Ainda assim, ele diz que as empresas de IA deveriam ser mais específicas quando falam sobre segurança. “Quando a Anthropic publica coisas assim, eu gostaria de vê-los falando com um pouco mais de detalhe sobre o modelo de risco que eles realmente estão preocupados”, diz ele. “É bom ver a colaboração entre empresas de IA e o governo, mas sempre há o perigo com a classificação de que você coloca muita confiança nas pessoas que determinam o que entra nesses classificadores.”

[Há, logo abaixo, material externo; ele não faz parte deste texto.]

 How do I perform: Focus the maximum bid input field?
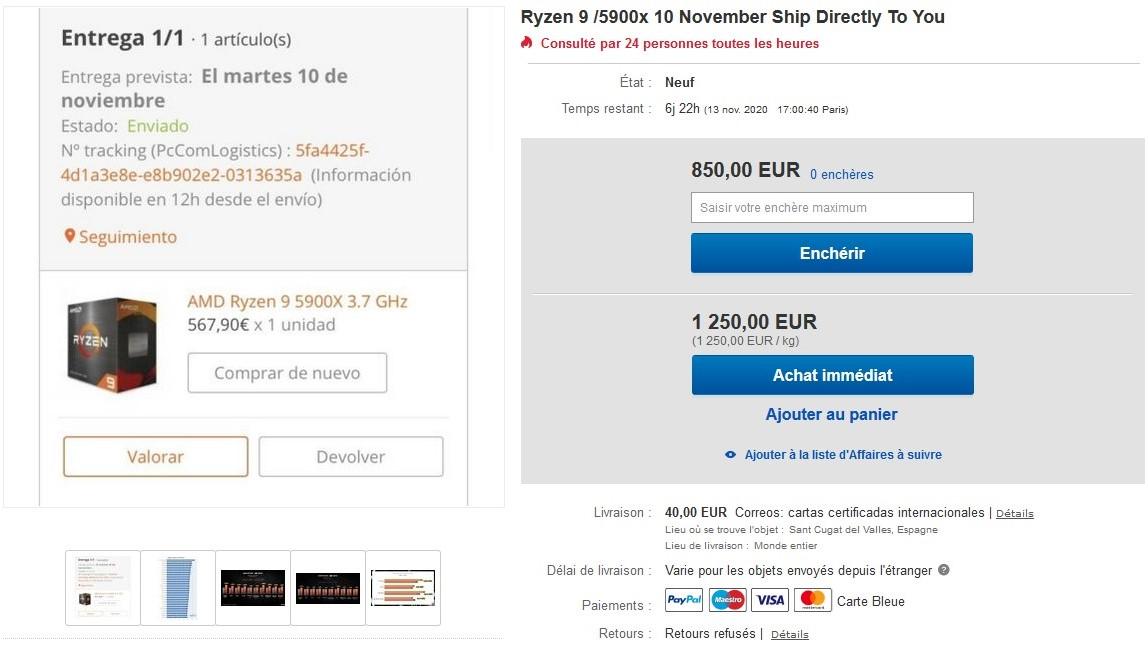[832, 208]
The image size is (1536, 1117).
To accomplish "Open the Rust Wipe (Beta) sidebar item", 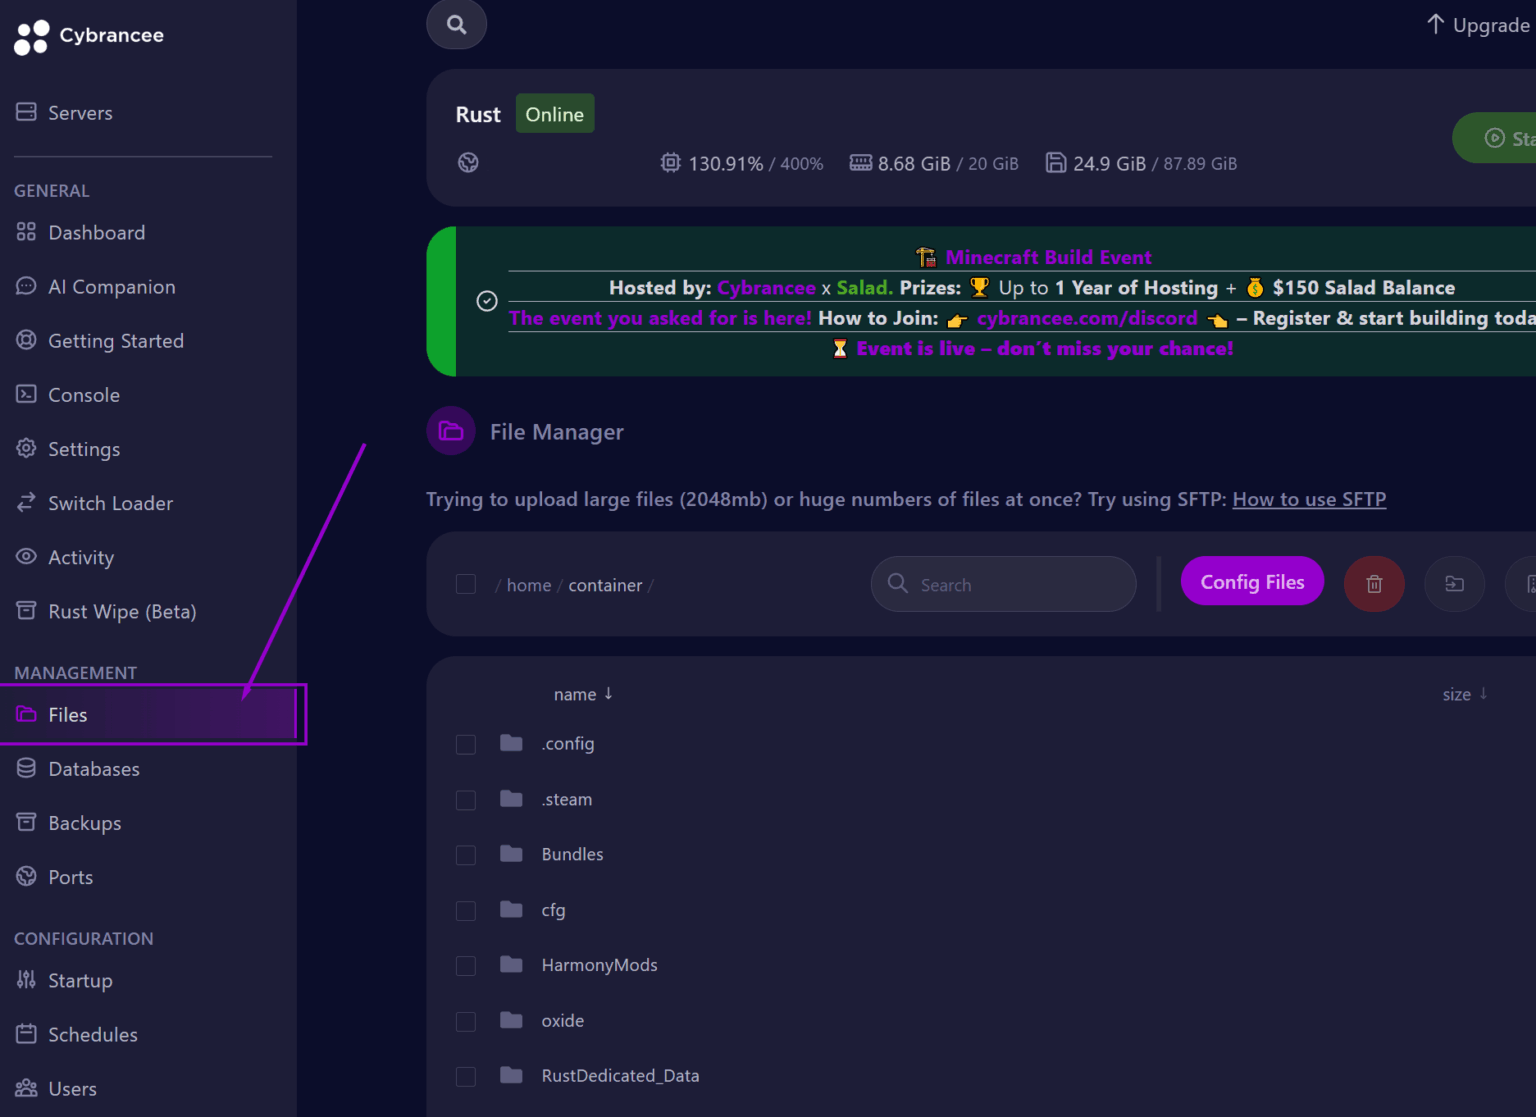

Para Heidy Khlaaf, a cientista-chefe de IA do AI Now Institute com experiência em segurança nuclear, a promessa da Anthropic de que Claude não ajudará alguém a construir uma bomba nuclear é tanto um truque de mágica quanto um teatro de segurança. Ela diz que um modelo de linguagem grande como Claude é tão bom quanto seus dados de treinamento. E se Claude nunca teve acesso a segredos nucleares para começar, então o classificador é irrelevante.

“Se a NNSA sondou um modelo que não foi treinado em material nuclear sensível, então seus resultados não são uma indicação de que seus prompts de sondagem foram abrangentes, mas que o modelo provavelmente não continha os dados ou o treinamento para demonstrar quaisquer capacidades nucleares suficientes”, diz Khlaaf à WIRED. “Usar esse resultado inconclusivo junto com o conhecimento nuclear comum para construir um classificador de ‘indicadores de risco’ nuclear seria bastante insuficiente e muito distante das definições legais e técnicas de salvaguardas nucleares.”

Khlaaf acrescenta que esse tipo de anúncio alimenta especulações sobre capacidades que os chatbots não têm. “Esse trabalho parece estar se baseando em uma suposição não fundamentada de que os modelos da Anthropic produzirão capacidades nucleares emergentes sem treinamento adicional, e isso simplesmente não está alinhado com a ciência disponível”, diz ela.

A Anthropic discorda. “Muito do nosso trabalho de segurança é focado em construir proativamente sistemas de segurança que possam identificar riscos futuros e mitigar contra eles”, diz um porta-voz da Anthropic à WIRED. “Esse classificador é um exemplo disso. Nosso trabalho com a NNSA nos permite fazer as avaliações de risco apropriadas e criar salvaguardas que previnam o uso indevido potencial de nossos modelos.”

Khlaaf também estava menos empolgada com a parceria entre o governo dos EUA e uma empresa privada de IA. Empresas como a Anthropic estão famintas por dados de treinamento, e ela vê a pressa mais ampla do governo dos EUA em abraçar a IA como uma oportunidade para a indústria de IA adquirir dados que não poderia obter de outra forma. “Queremos que essas corporações privadas, que são amplamente não regulamentadas, tenham acesso a esses dados sensíveis de segurança nacional?”, pergunta ela. “Seja falando sobre sistemas militares, armas nucleares ou mesmo energia nuclear.”

E então há a precisão. “Essas são ciências precisas, e sabemos que modelos de linguagem grandes têm modos de falha nos quais eles são incapazes de fazer até mesmo a matemática mais básica”, diz Khlaaf. Em 1954, um erro matemático triplicou o rendimento de uma arma nuclear que os EUA testaram no Oceano Pacífico, e o governo ainda está lidando com as consequências literais. O que poderia acontecer se um chatbot fizesse a matemática de armas nucleares errada e um humano não verificasse seu trabalho?

Para o crédito da Anthropic, ela diz que não quer um futuro onde as pessoas estejam usando chatbots para brincar com a ciência das armas nucleares. Ela está até oferecendo seu classificador a qualquer outra empresa de IA que queira. “Em nosso mundo ideal, isso se torna um padrão da indústria voluntário, uma prática de segurança compartilhada que todos adotam”, diz Favaro. “Isso exigiria um pequeno investimento técnico e poderia reduzir significativamente os riscos em um domínio sensível de segurança nacional.”